__PROBLEM TO SOLVE__. Reproduce word for word the part of the DokuWiki UTF-8 conversion page below that begins at the words "If you do the" and ends after "your files, too.".

__TEXT PROVIDED__.
====== DokuWiki UTF8 conversion ======
[[:DokuWiki]] uses [[:UTF-8]] encoding for storing data since release 2005-02-06. This allows you to add all kind of languages to the same Wiki-Installation. This means if you upgrade from an older version you need to reencode your data files.
**If you are installing DokuWiki for the first time, you don't need to do anything** - DokuWiki will work out of the box.
You can either recode all existing pages yourself, eg. using [[man>iconv]] or [[man>recode]] or use the "UTF-8 conversion helper" described below.
If you do the conversion yourself, please note that DokuWiki stores filenames [[phpfn>rawurlencode|urlencoded]] so you may have to rename your files, too.

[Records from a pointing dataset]

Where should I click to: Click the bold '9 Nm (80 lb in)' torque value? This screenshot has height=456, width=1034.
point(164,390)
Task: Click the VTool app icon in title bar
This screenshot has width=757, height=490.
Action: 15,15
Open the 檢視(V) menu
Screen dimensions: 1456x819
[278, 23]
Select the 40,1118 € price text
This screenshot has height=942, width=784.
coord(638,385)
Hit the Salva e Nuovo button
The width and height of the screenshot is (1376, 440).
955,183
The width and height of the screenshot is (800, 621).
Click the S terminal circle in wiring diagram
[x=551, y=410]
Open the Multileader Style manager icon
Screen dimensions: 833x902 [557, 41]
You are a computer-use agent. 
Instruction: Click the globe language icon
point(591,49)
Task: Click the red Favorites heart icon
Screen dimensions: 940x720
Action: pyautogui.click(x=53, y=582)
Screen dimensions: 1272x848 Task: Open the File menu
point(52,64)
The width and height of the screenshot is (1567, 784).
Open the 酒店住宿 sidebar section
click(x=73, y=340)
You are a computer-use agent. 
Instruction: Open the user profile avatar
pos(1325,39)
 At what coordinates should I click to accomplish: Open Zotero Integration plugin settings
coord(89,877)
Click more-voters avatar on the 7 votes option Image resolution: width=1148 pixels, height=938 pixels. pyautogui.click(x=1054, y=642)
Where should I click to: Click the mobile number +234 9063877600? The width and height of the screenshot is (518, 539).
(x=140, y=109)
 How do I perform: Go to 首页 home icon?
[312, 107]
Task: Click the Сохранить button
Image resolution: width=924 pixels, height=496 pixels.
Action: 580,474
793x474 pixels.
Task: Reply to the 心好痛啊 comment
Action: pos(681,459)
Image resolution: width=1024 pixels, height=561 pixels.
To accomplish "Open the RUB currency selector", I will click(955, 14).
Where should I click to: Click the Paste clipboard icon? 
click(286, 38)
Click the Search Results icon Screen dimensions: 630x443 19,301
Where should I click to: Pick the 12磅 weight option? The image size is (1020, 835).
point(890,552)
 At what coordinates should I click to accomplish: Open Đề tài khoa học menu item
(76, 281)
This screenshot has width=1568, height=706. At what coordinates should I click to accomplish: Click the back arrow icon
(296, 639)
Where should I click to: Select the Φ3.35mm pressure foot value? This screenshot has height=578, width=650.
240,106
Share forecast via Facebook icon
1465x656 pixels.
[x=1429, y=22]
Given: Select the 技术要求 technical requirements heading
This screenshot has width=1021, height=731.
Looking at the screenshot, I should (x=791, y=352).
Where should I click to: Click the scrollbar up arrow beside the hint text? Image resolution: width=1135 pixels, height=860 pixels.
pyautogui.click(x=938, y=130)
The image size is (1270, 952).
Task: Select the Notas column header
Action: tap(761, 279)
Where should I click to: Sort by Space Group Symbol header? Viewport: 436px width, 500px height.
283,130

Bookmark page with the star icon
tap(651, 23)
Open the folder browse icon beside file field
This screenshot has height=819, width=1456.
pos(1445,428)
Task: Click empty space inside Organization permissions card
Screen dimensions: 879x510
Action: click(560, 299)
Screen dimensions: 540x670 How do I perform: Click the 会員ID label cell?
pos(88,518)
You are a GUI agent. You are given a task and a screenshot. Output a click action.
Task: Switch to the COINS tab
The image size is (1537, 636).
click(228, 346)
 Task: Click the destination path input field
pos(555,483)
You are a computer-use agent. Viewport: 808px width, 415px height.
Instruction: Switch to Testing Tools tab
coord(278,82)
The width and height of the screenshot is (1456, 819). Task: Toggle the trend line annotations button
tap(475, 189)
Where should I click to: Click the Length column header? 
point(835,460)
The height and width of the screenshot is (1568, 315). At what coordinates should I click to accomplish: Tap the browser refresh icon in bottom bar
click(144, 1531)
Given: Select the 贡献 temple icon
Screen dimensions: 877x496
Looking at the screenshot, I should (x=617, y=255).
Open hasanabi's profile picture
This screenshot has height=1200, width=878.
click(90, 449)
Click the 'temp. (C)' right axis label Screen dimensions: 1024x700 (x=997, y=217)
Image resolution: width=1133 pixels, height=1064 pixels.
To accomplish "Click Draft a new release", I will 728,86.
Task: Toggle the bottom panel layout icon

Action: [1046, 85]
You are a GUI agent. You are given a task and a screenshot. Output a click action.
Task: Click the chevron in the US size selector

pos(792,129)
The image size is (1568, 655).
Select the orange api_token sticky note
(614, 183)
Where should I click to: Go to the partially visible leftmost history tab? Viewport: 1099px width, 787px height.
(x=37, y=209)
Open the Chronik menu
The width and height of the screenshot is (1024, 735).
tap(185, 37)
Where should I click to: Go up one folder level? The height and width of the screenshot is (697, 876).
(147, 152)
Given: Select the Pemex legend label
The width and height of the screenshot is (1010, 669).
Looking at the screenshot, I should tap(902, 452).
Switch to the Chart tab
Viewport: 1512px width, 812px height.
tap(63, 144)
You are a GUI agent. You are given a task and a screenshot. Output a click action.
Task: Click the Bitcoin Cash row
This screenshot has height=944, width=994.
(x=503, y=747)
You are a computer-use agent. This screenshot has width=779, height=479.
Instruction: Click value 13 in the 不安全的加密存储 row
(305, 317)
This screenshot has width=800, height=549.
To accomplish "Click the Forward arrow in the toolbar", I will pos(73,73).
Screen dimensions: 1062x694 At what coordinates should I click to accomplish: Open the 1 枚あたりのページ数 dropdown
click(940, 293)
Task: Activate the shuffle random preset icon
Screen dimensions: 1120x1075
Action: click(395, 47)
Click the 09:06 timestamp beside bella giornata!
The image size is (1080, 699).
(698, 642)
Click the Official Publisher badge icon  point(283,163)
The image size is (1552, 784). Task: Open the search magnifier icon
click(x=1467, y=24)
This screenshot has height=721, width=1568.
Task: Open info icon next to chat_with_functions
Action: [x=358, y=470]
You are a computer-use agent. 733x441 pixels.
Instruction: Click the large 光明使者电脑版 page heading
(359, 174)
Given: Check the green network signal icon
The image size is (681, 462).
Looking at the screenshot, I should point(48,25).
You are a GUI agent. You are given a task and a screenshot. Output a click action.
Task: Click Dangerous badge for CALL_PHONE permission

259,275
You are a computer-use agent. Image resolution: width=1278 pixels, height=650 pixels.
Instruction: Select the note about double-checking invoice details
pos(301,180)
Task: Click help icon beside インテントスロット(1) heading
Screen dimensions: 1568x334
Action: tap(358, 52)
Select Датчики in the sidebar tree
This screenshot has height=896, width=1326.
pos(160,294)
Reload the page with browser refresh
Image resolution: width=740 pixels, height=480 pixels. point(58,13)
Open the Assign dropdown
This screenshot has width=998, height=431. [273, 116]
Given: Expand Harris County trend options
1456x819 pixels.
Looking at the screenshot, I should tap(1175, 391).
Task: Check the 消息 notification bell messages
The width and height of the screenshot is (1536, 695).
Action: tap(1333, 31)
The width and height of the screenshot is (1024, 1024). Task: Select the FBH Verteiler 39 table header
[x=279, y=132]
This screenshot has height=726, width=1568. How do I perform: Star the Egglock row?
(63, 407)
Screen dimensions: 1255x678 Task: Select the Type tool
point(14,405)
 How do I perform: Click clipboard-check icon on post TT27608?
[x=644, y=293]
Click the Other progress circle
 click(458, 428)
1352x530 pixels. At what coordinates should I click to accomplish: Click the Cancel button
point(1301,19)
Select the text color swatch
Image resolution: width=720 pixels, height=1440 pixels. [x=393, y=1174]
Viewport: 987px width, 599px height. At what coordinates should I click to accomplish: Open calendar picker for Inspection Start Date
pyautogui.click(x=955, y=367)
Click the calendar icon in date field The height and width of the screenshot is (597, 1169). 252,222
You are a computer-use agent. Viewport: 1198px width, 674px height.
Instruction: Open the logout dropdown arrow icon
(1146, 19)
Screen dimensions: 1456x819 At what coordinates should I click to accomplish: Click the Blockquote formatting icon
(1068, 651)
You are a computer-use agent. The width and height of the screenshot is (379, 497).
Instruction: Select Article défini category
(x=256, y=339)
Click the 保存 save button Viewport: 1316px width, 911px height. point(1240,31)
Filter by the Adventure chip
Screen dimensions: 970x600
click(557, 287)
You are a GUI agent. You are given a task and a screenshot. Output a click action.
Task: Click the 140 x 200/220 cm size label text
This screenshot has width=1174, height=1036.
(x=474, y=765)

__REPLY__.
If you do the conversion yourself, please note that DokuWiki stores filenames [[phpfn>rawurlencode|urlencoded]] so you may have to rename your files, too.